Ino berani bersumpah, wajah Sakura yang sedang kesal berkali-kali lipat lebih menyebalkan dari wajah ibunya sendiri. Padahal sekarang mereka sedang makan, tapi raut wajah Sakura menunjukkan mimik siap bertarung. 'Pasti Naruto lagi', pikir Ino.

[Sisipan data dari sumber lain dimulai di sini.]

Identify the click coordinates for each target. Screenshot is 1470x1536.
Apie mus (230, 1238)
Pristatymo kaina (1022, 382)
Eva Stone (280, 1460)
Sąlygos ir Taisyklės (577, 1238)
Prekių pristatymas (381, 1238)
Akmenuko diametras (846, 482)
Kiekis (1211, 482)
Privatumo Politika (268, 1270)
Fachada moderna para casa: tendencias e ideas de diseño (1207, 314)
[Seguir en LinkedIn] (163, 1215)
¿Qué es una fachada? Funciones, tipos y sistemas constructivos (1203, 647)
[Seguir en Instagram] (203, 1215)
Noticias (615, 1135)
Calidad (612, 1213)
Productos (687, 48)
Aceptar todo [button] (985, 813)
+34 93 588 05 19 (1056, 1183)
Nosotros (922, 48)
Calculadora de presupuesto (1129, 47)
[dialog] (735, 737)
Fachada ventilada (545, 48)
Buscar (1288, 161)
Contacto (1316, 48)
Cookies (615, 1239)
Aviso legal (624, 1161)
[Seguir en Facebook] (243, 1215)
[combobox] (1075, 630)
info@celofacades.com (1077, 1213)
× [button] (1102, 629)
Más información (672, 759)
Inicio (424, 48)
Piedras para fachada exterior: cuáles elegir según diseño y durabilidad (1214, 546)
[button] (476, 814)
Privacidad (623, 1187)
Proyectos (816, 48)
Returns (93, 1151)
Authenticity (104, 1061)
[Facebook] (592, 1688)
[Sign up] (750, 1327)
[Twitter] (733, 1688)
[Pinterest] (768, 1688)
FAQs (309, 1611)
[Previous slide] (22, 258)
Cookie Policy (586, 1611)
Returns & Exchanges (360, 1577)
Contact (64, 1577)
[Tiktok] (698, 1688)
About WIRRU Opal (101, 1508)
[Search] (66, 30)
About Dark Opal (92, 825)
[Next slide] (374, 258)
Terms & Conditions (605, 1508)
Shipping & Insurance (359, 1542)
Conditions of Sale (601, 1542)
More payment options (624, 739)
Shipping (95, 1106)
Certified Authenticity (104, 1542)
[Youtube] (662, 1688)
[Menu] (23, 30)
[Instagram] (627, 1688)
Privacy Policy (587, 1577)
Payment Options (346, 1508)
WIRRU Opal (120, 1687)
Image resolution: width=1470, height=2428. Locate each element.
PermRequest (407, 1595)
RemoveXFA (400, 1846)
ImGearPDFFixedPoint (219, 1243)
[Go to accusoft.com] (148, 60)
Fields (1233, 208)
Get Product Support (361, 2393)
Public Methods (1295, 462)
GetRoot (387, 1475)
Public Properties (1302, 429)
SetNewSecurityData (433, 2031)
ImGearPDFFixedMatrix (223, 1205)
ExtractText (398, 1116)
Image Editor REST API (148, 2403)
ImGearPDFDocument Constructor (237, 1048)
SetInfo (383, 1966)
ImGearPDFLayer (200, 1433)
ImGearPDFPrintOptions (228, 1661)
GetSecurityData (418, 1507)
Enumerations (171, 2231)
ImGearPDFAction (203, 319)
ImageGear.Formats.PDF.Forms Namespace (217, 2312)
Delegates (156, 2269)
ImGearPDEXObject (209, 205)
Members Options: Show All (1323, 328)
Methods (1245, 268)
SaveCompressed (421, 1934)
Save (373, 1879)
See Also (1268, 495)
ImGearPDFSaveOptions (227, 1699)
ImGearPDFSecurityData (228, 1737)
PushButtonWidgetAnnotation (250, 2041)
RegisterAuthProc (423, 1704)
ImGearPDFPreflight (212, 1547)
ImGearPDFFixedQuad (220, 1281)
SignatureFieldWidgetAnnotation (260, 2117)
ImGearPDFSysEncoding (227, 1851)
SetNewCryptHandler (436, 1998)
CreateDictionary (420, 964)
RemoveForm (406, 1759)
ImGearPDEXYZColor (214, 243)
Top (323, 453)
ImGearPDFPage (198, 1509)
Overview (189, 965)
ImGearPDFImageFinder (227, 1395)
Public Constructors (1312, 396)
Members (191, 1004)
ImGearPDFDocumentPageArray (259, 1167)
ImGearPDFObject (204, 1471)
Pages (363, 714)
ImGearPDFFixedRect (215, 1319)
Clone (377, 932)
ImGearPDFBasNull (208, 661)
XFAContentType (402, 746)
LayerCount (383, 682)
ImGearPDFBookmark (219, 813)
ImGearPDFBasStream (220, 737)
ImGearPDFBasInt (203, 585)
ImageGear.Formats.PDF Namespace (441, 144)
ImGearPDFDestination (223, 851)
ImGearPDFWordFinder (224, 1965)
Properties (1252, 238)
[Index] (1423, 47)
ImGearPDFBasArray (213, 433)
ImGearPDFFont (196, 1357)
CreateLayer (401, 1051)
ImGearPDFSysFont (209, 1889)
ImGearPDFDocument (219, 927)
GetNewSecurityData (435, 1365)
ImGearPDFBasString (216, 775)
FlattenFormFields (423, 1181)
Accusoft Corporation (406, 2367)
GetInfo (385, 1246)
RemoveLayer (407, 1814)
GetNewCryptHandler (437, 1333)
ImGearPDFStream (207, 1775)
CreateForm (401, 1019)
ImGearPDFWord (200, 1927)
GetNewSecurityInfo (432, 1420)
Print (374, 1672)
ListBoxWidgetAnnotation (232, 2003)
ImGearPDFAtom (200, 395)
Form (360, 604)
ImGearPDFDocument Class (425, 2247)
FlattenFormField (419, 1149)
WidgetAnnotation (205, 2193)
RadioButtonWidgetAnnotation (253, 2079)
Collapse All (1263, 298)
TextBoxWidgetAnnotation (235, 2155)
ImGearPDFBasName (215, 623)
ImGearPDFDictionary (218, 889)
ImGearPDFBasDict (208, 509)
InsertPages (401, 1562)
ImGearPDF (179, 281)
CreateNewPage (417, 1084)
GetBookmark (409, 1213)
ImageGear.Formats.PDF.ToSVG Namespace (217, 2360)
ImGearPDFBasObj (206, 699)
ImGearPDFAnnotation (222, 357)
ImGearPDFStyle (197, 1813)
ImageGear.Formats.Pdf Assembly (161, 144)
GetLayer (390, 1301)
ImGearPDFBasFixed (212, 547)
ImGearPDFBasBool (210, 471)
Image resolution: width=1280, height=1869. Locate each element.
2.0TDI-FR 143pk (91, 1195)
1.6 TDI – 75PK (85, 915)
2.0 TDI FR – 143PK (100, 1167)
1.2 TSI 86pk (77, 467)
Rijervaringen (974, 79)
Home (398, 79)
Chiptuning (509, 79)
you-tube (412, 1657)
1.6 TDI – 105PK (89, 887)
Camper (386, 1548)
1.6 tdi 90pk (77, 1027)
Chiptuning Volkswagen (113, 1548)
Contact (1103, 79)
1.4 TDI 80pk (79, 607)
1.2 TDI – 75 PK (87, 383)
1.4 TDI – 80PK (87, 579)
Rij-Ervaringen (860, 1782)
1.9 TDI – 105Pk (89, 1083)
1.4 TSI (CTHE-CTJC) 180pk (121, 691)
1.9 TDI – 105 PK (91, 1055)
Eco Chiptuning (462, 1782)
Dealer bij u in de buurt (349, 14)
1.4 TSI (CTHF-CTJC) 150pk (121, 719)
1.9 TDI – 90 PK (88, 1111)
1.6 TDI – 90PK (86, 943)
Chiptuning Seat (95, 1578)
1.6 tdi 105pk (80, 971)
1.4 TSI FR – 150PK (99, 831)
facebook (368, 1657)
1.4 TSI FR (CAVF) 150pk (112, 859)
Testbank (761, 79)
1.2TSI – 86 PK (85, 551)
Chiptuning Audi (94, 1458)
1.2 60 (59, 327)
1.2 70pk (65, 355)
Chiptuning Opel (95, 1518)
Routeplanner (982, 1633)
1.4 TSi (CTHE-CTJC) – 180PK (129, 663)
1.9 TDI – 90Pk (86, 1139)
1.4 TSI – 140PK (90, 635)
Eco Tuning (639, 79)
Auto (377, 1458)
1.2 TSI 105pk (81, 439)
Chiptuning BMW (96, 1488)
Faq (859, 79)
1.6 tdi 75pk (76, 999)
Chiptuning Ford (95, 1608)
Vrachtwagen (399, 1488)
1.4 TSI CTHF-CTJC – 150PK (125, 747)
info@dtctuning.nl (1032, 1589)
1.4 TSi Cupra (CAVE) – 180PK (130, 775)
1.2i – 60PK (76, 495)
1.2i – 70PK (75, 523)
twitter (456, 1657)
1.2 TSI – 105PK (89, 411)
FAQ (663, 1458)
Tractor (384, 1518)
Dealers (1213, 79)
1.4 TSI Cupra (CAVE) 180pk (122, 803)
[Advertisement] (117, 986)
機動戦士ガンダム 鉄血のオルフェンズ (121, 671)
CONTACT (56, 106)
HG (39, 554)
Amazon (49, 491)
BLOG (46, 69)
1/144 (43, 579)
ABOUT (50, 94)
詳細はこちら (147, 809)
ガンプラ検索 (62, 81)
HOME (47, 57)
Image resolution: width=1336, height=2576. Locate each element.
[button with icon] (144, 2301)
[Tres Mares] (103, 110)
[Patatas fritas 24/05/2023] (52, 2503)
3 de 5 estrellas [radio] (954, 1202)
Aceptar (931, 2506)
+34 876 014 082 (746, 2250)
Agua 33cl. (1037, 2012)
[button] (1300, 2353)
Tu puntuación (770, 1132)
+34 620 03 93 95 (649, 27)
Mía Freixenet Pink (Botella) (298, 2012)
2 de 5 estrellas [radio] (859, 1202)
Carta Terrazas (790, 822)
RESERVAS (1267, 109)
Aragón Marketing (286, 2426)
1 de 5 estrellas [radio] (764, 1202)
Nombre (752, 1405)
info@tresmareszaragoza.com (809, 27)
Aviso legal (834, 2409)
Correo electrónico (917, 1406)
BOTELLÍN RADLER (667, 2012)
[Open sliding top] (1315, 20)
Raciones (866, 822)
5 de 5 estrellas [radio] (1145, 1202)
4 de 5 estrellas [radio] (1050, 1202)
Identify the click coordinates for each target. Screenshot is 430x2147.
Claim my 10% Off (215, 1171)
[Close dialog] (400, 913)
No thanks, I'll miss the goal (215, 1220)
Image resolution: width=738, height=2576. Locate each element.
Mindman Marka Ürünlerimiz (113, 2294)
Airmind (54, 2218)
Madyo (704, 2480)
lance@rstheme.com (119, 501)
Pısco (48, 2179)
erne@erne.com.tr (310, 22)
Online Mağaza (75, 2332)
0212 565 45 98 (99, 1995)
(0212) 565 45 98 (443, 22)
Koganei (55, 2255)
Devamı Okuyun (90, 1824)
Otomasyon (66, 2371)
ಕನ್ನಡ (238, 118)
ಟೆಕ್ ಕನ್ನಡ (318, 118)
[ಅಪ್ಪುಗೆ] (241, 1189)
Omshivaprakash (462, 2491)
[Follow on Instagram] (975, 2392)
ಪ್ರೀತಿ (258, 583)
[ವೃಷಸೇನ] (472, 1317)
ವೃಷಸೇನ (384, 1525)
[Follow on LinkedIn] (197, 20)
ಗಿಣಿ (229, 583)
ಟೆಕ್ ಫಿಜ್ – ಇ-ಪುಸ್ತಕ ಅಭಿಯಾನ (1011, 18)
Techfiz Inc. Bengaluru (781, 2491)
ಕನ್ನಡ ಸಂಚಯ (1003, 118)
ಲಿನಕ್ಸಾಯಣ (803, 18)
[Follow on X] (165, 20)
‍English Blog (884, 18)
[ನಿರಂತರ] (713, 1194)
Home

Sakura adalah manusia dengan khayalan super tinggi— setidaknya menurut Ino. Dia juga sosok kreatif dengan cerita negeri dongengnya yang beraneka ragam, juga koleksi nama dan potret pangeran— Sakura punya kebiasaan melukiskan wajah pangeran maupun tokoh yang 'dibayangkannya' ke dalam sebuah buku sketsa. Dan melihat Sakura dengan mode ready for battle -nya sekarang ini…. Mau tidak mau membuat Ino berdigik ngeri.
"Sa— Sakura… Kalo makan, napas!"
"Kalo lagi makan itu gak boleh napas pig! Nanti keselek!"
"Tapi pelan-pelan dong…"
"Suka-suka!"
Huh, Ino tidak habis pikir dengan Sakura. Dia sudah menghabiskan dua porsi udon. Dua? Walaupun udon tidak se-ekstream ramen, tapi tetap saja mengerikan dimata Ino. 'Berat badanku bisa langsung naik dalam hitungan detik'. Lagi pula Sakura juga bukan tipe orang yang makannya banyak, kecuali kalau sedang kesal.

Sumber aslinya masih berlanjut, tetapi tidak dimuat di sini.